SIX Digital Exchange and SBI Digital Asset Holdings Co. plan to create an exchange for digital assets that’s based in Singapore and will start operation by 2022.
The plan, which is subject to regulatory approval from the Monetary Authority of Singapore, sees formalized Singapore operations next year, with the goal of launching active offerings by 2022 at the latest, according to a statement. Connectivity to Swiss and Japanese businesses as well as other partnerships are expected to follow. The joint venture’s issuance, exchange and CSD platforms are expected to be fully regulated by existing Singapore law.
“Our reach as soon as go live will be across the whole of Southeast Asia and we expect to have market participants from across the region as soon as we launch,” said Tim Grant, head of SDX. “The real play is global liquidity. That’s what the institutional market wants. It doesn’t want to trade 9 a.m. to 4 p.m. in its own market then go to the next and the next.”

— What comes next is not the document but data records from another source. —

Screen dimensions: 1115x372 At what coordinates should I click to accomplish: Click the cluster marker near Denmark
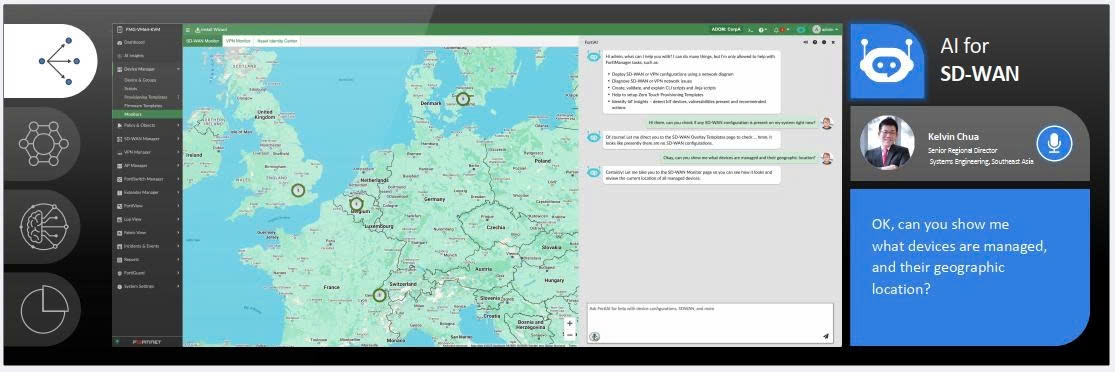463,99
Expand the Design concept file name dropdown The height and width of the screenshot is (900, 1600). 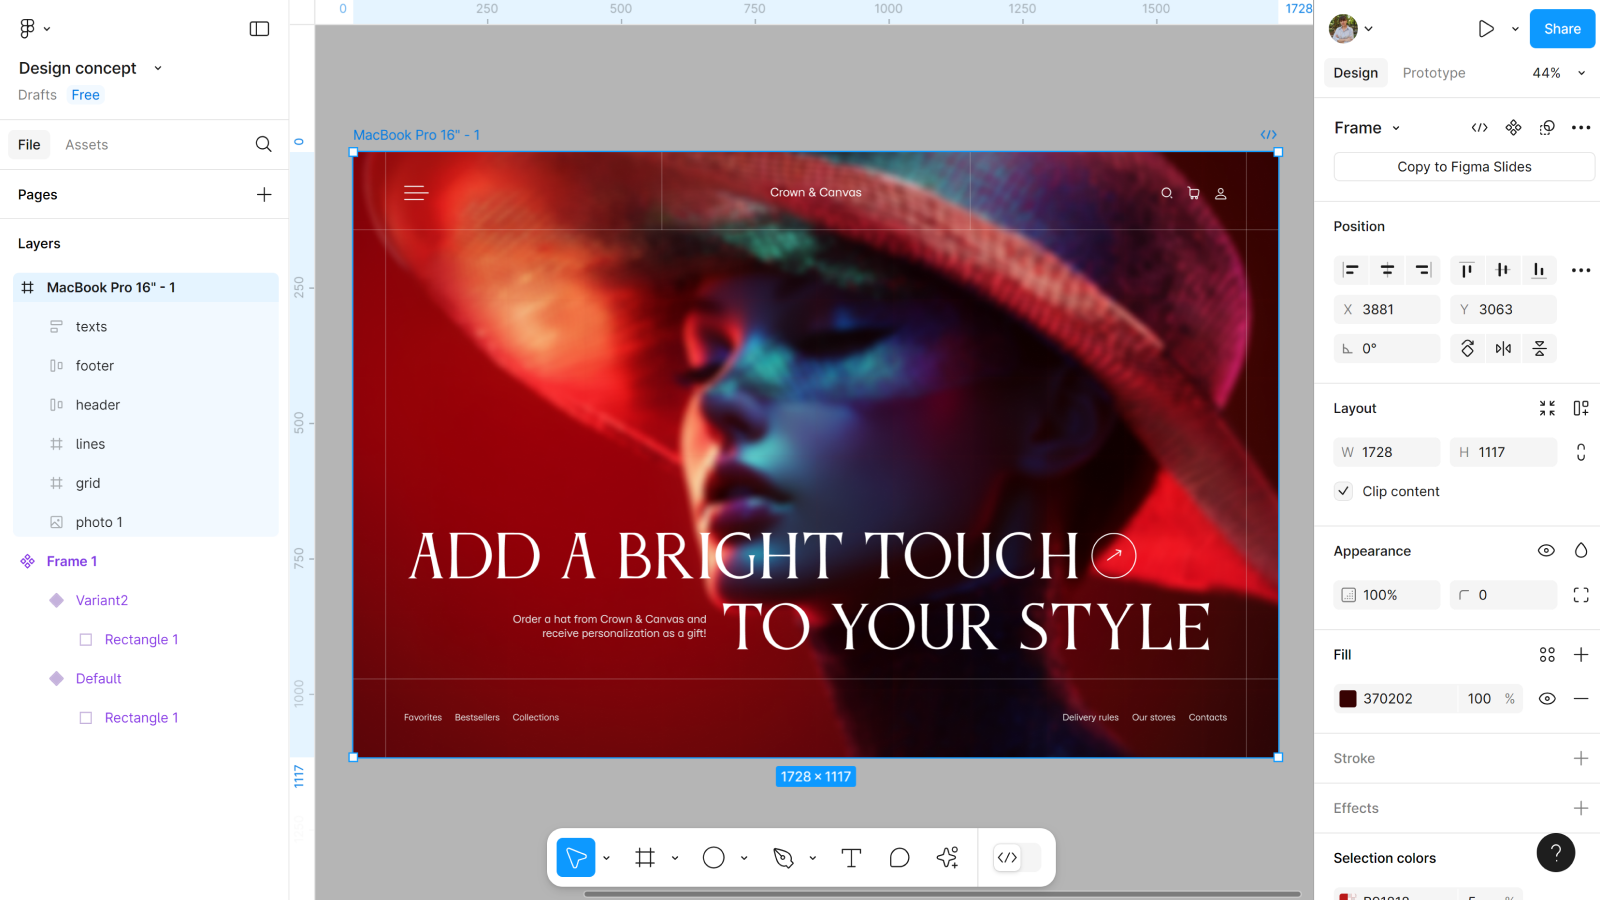pyautogui.click(x=158, y=68)
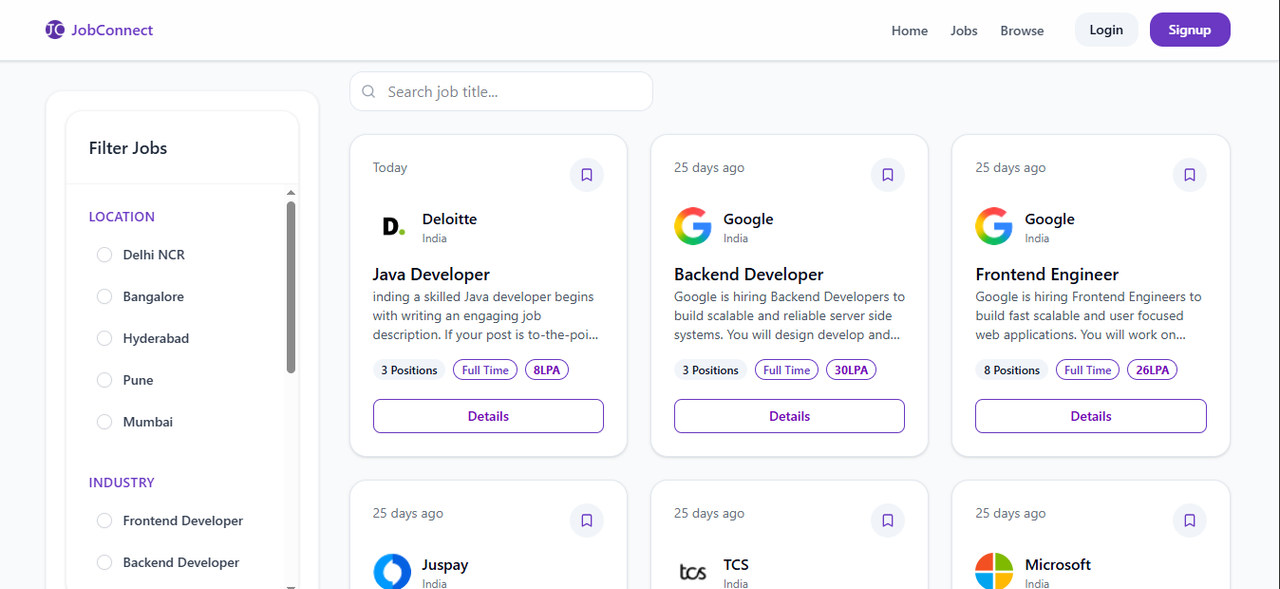Select the Delhi NCR location filter

pyautogui.click(x=104, y=255)
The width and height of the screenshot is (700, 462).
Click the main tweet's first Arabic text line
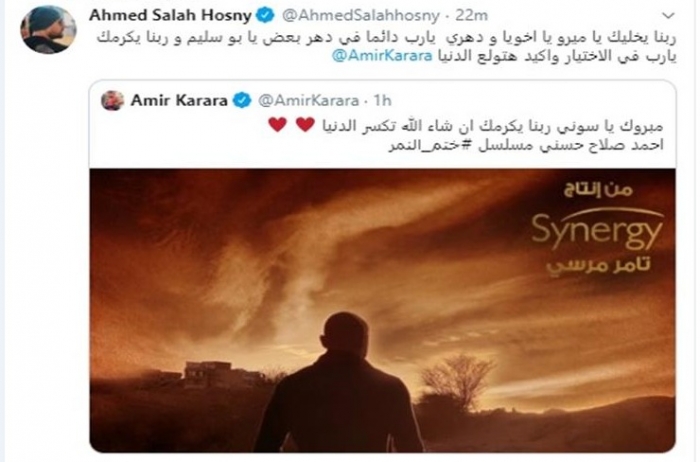pyautogui.click(x=387, y=38)
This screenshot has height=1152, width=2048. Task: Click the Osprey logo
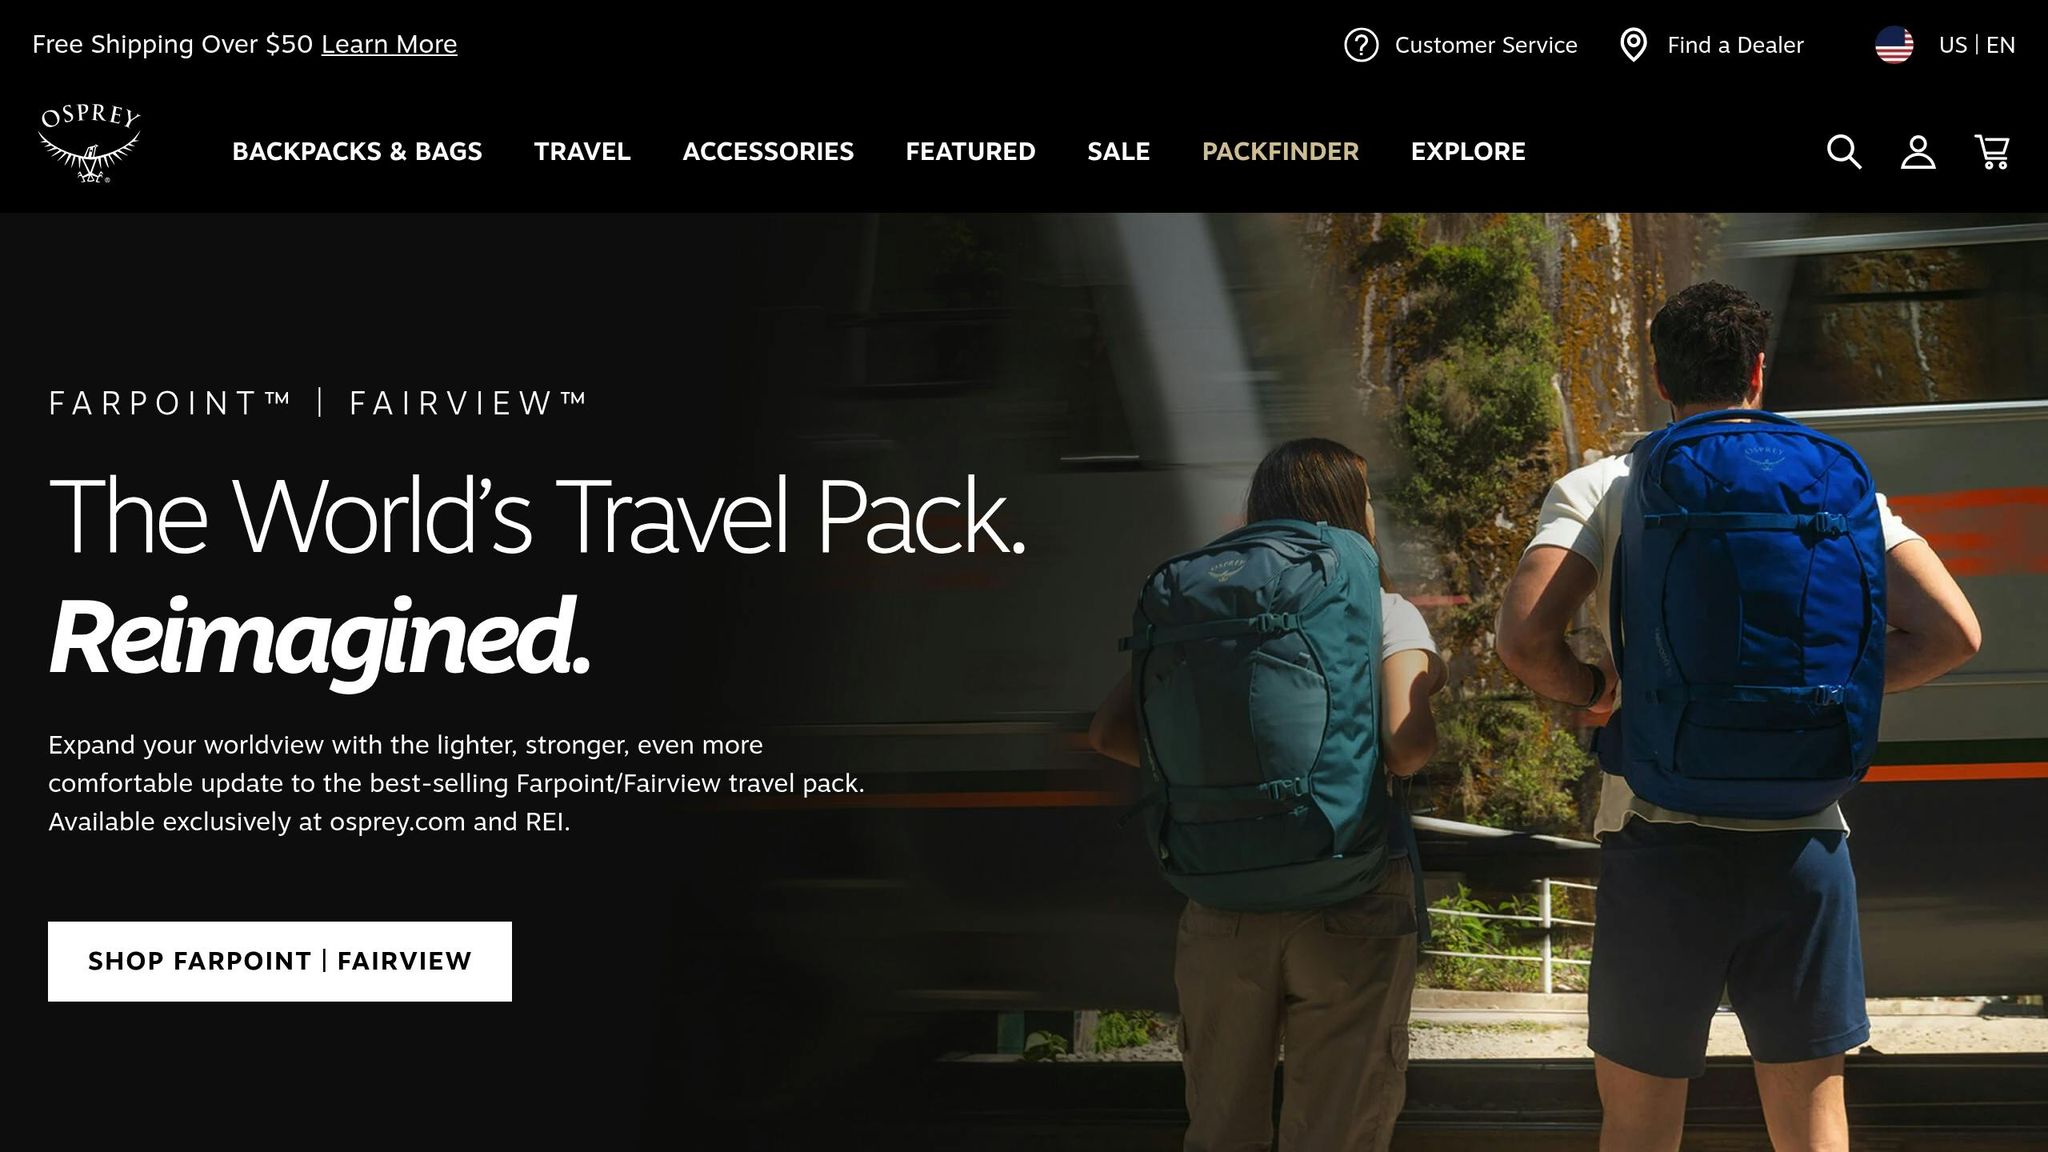(90, 144)
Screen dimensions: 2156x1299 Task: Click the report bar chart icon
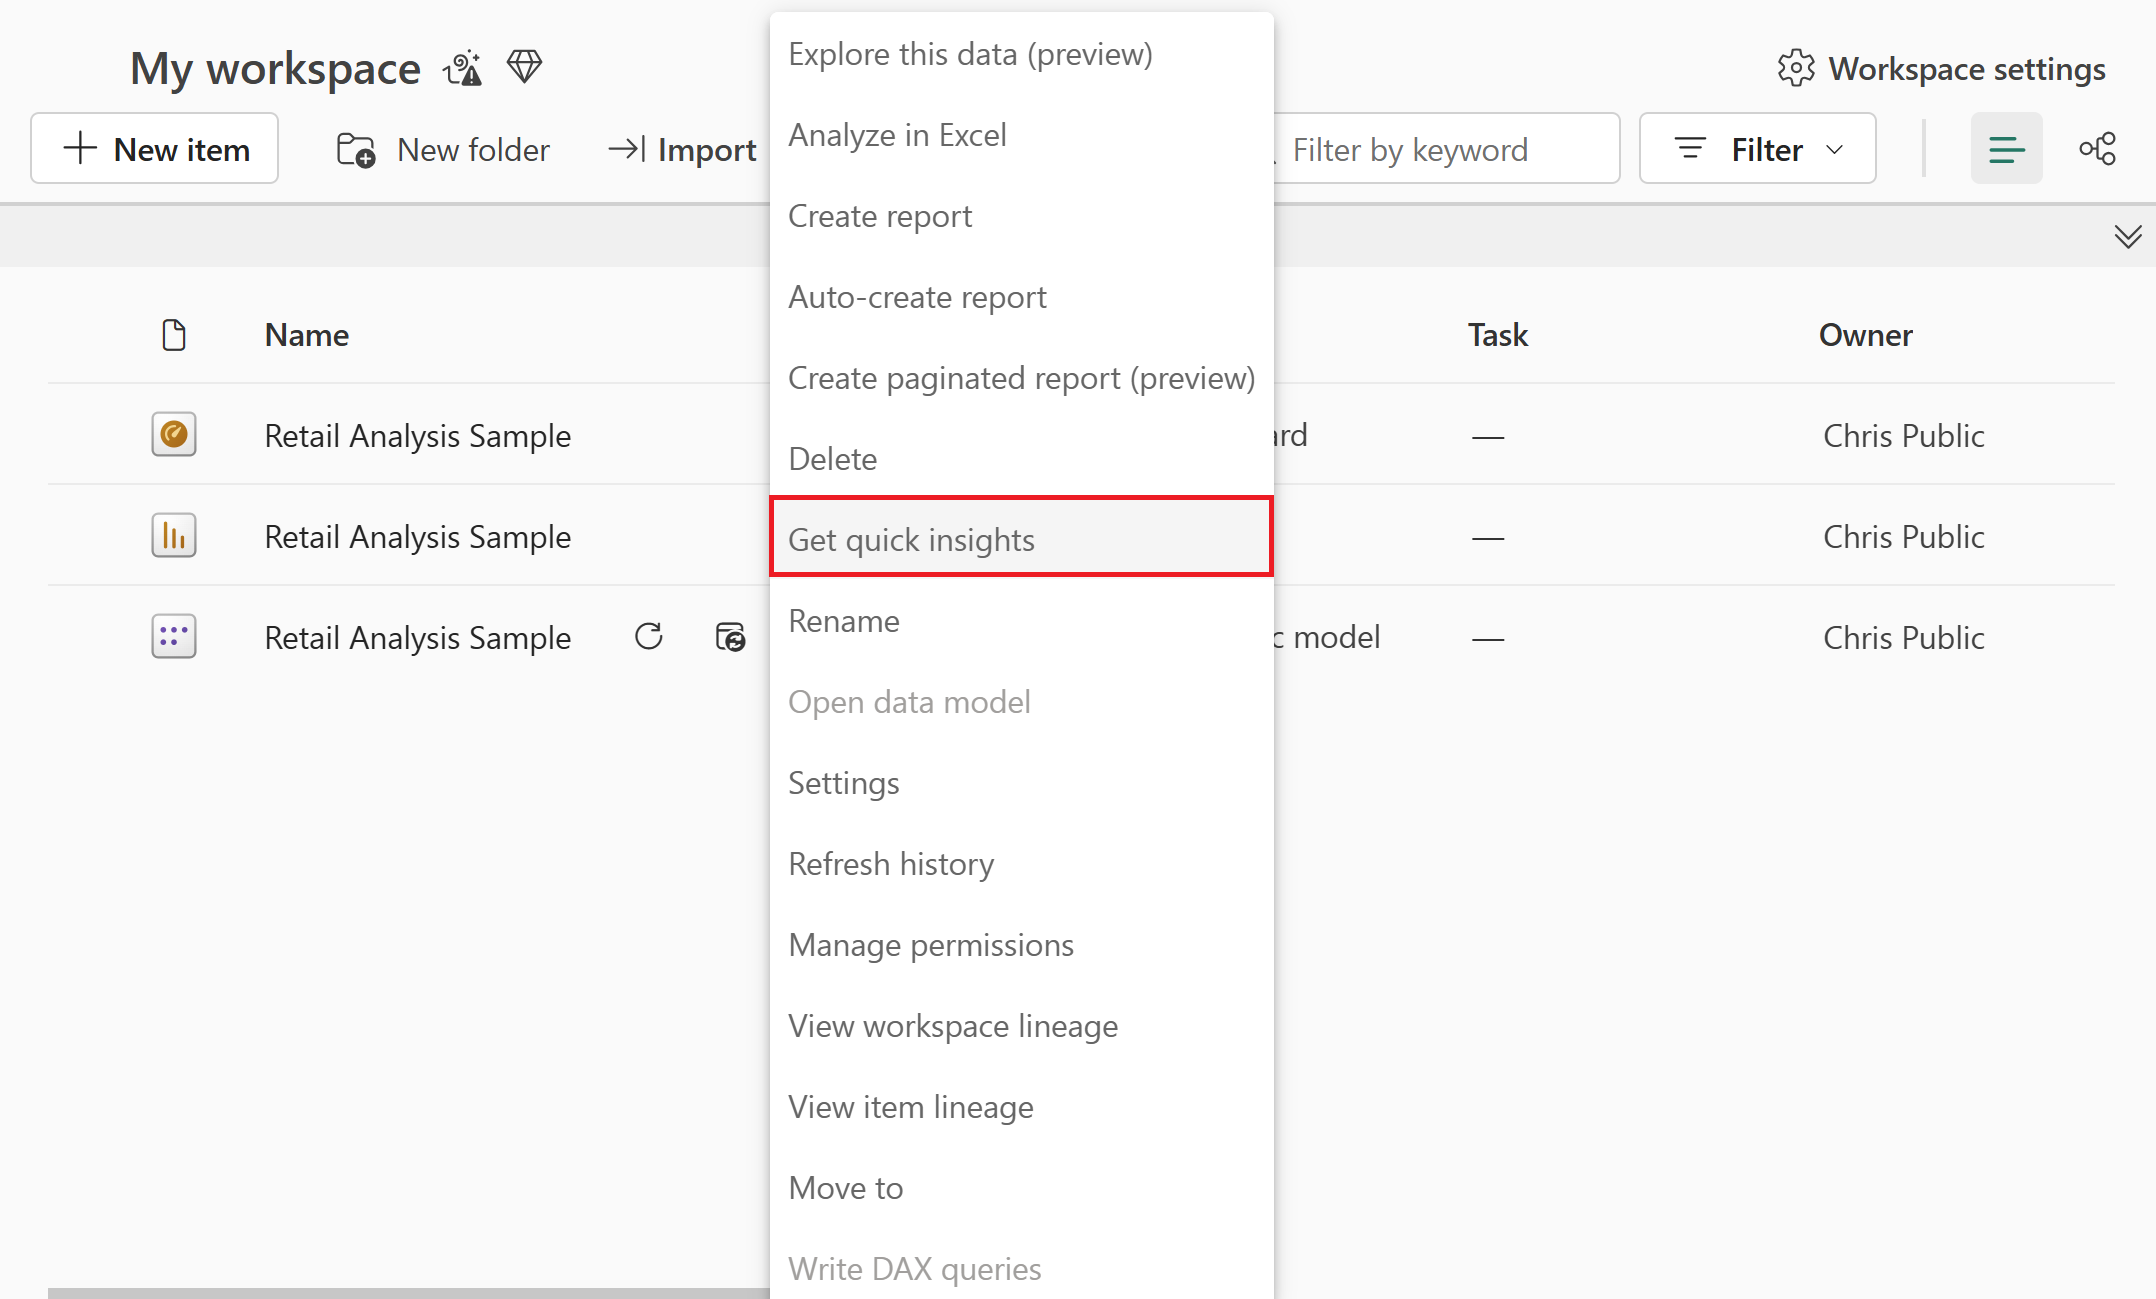click(x=173, y=536)
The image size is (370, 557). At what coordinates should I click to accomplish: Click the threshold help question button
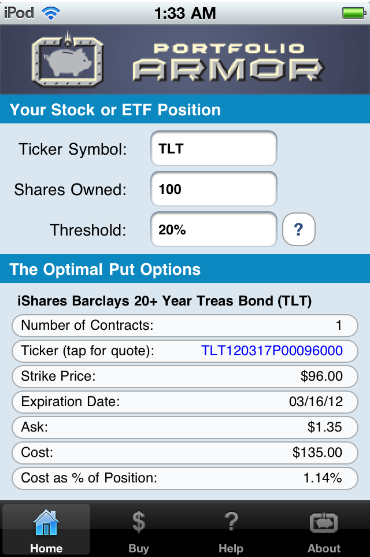pyautogui.click(x=299, y=229)
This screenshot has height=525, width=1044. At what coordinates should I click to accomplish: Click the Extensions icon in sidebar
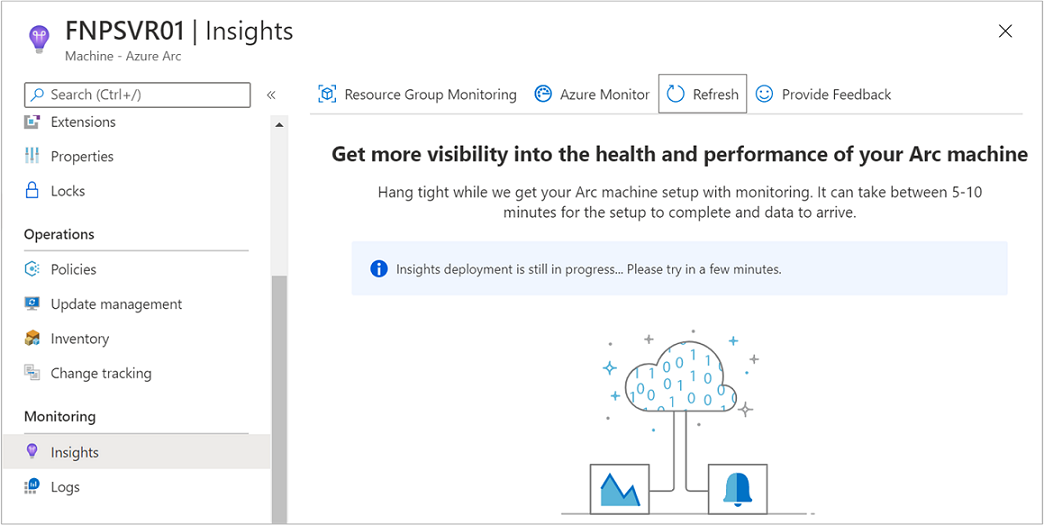tap(32, 122)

This is all happening at a time when the world of crypto and digital currencies is coming of age. Bitcoin just surpassed its December 2017 record high. Companies like MicroStrategy Inc. and Square Inc. are embracing crypto, and it’s winning fans like Paul Tudor Jones and Stan Druckenmiller.
However the space is still volatile. That late-2017 peak saw a spate of expansion plans that never came to fruition. And there are still struggles with regard to legal and regulatory issues. The founders of crypto trading giant BitMEX resigned their roles with the operation after being charged by U.S. authorities by skirting laws preventing money laundering, as one example. Decentralized finance or DeFi, a recent boom, has had its share of controversies as well.
SDX and SBI are outlining some big plans for the new operation, however. “We’re trying to disrupt ourselves,” Fernando Vazquez Cao, chief executive of SBI Digital Asset Holdings, said in an interview.
The exchange plans to offer equity -- both listed shares and private placements -- as well as debt instruments, fund structures and structured products, Grant said. The venture will be looking at crypto assets and even “nonbankable” assets like real estate and art, he said.
Separately, a venture was announced Monday in which SIX Digital Exchange, Swisscom and Sygnum Bank will enable Swiss banks to offer access to digital assets for their customers through an institutional digital asset gateway. An initial joint service, based on the already available Custodigit platform is planned to start in the first quarter of next year with plans to add “significant capabilities” throughout the year, according to a release.